The main sources of these amendments, amongst others, are as follows:
  • Electrical and electronic waste, commonly referred to as e-waste, is one example of a product class which presents significant policy concerns as well as a high value of trade, as a result the HS 2022 includes specific provisions for its classification to assist countries in their work under the Basel Convention.
  • New subheadings for novel tobacco and nicotine based products resulted from the difficulties of the classification of these products, lack of visibility in trade statistics and the very high monetary value of this trade.
  • New subheadings and Notes have been created for smartphones that will also clarify and confirm the current heading classification of these multifunctional devices.
  • New subheadings have been created for placebos and clinical trial kits for medical research to enable classification without information on the ingredients in placebos will assist in facilitating cross-border medical research.
  • Cell cultures and cell therapy are among the product classes that have gained new and specific provisions.
  • The HS 2022 amendment aims at changes to the provisions for diagnostic kits due to the recognition of the dangers of delays in the deployment of tools for the rapid diagnosis of infectious diseases in outbreaks.
  • New subheadings have been introduced for the monitoring and control of fentanyls and their derivatives as well as two fentanyl precursors.
  • The HS 2022 changes are not confined to creating new specific provisions for various goods. The amendments also include clarification of texts to ensure uniform application of the nomenclature.

The HS 2022 amendments and correlation table (Schedule No. 1) up to a 6-digit level can be viewed on the WCO website at http://www.wcoomd.org

HS 2022 documents Explanation
Explanatory Memorandum and FAQs

The Explanatory Memorandum elaborates on specific changes included in the amendment of the Schedules to the Customs and Excise Act, 1964, such as the phase-down of duties in terms of agreements, technical amendments etc.

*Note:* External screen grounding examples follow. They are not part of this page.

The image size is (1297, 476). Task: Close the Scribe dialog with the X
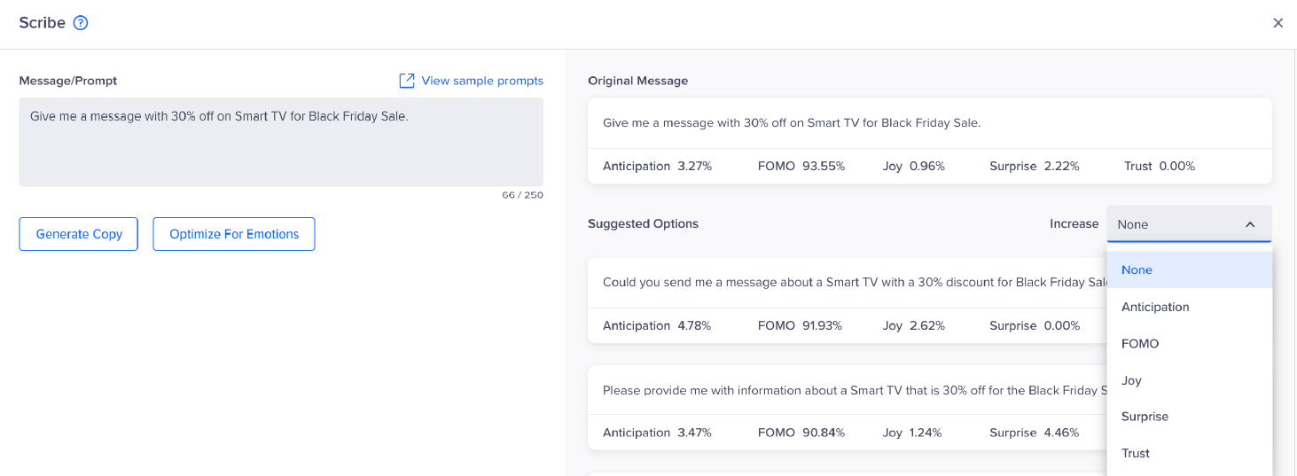click(x=1277, y=23)
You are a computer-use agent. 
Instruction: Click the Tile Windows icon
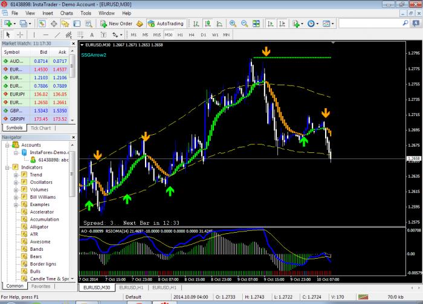pos(256,24)
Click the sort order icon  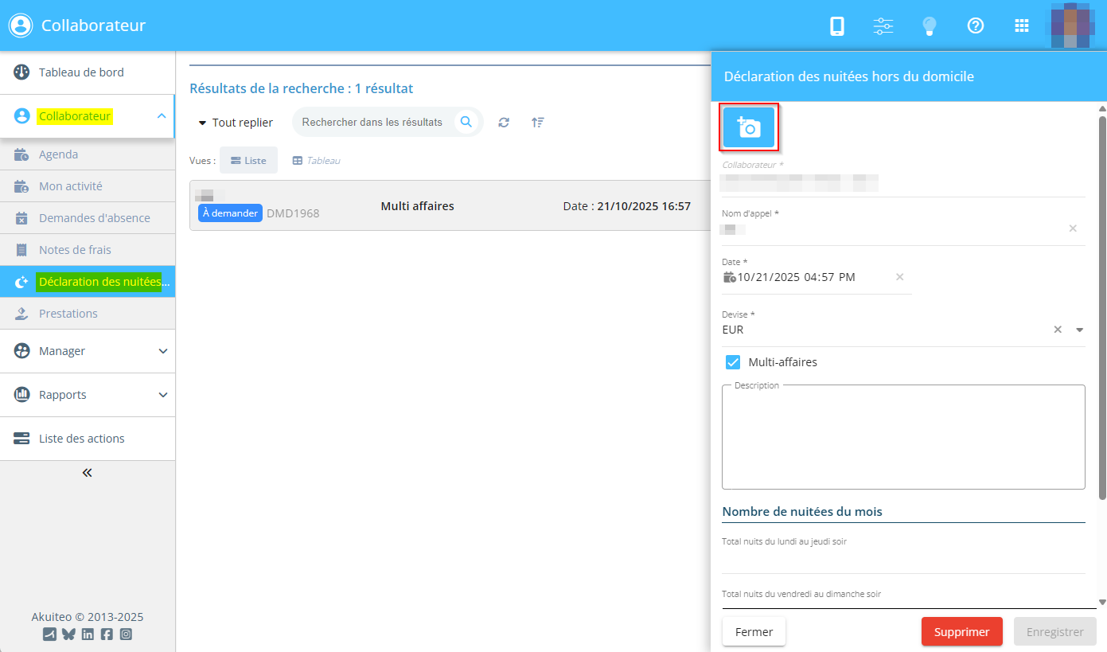pyautogui.click(x=538, y=123)
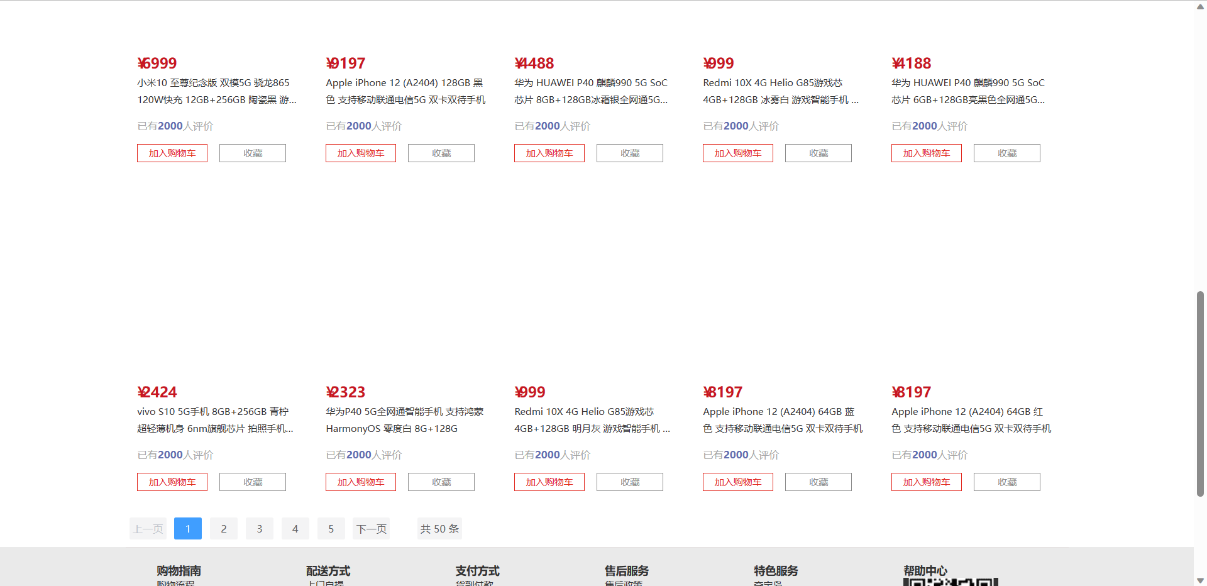The height and width of the screenshot is (586, 1207).
Task: Click the scrollbar down arrow
Action: pyautogui.click(x=1201, y=581)
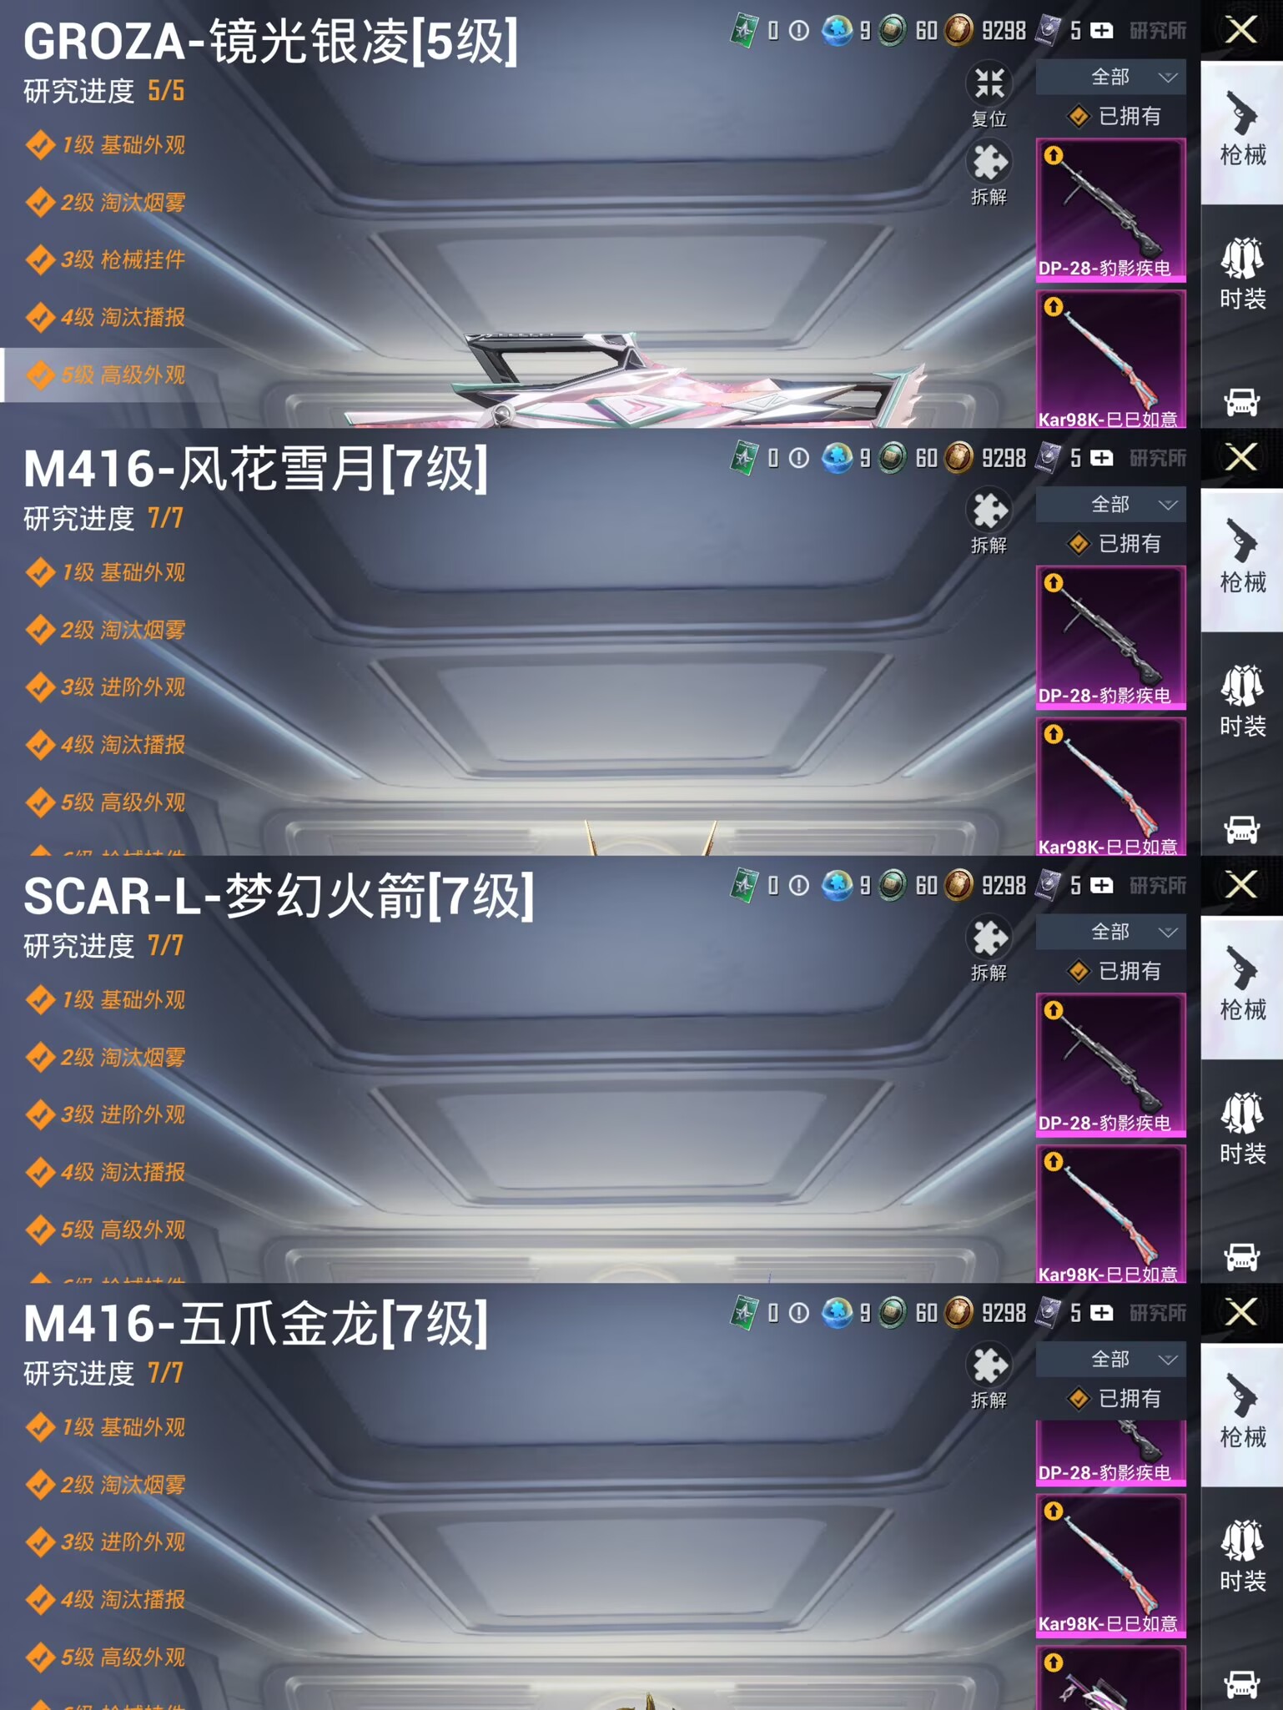Select DP-28-豹影疾电 thumbnail in GROZA-镜光银凌 screen
The width and height of the screenshot is (1283, 1710).
click(x=1110, y=210)
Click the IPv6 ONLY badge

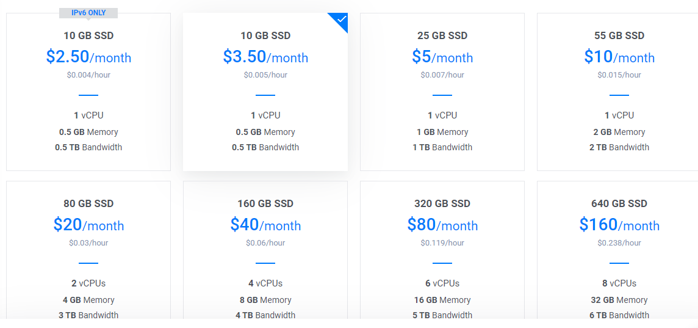point(88,13)
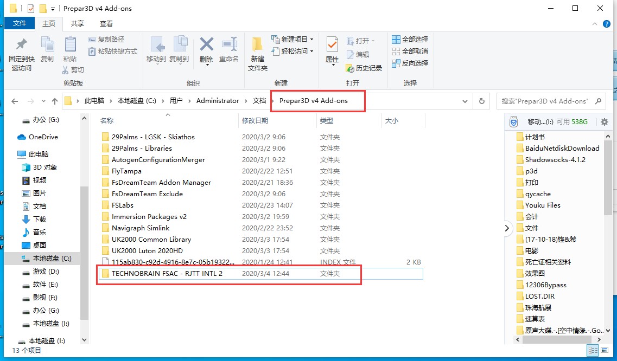Expand the 新建项目 dropdown arrow
Viewport: 617px width, 361px height.
tap(311, 38)
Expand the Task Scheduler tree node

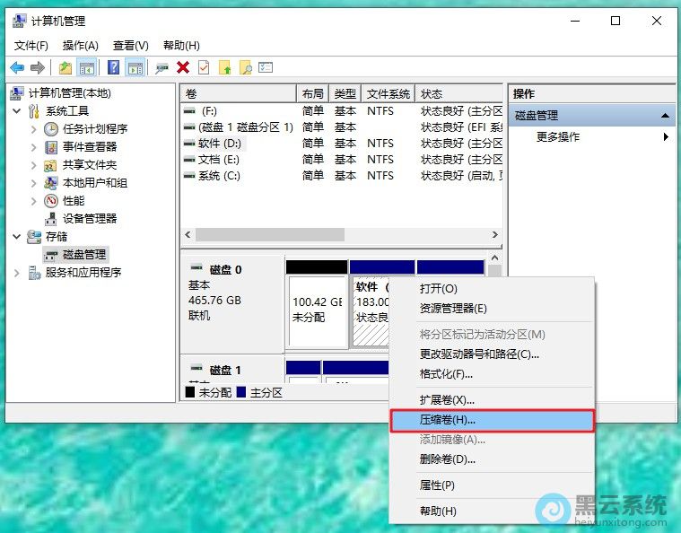pos(34,128)
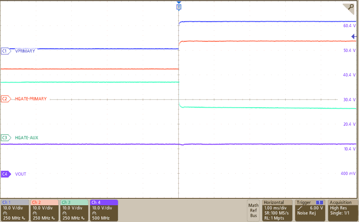Click the HGATE-PRIMARY channel label

pyautogui.click(x=31, y=99)
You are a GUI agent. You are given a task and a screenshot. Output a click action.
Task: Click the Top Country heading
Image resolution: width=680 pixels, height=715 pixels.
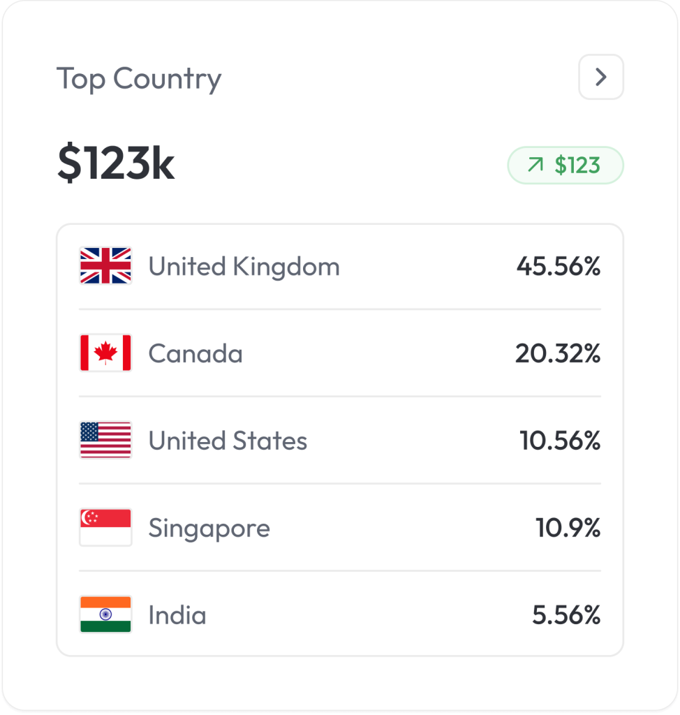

The FAQ document contains basic questions and answers on the topic.

Amendment to Part 1 of Schedule No. 1

These documents contain inter alia the recommendations made by the WCO on a 6-digit level, as well as the consequential amendments on a national (8-digit) level.

Amendment to other Schedules
These Notices contain inter alia consequential amendments as a result of the HS 2022 amendment implemented in Part 1 of Schedule No. 1.
Correlation tables
The correlation tables serve as guides to assist with the transposition of goods on a national level.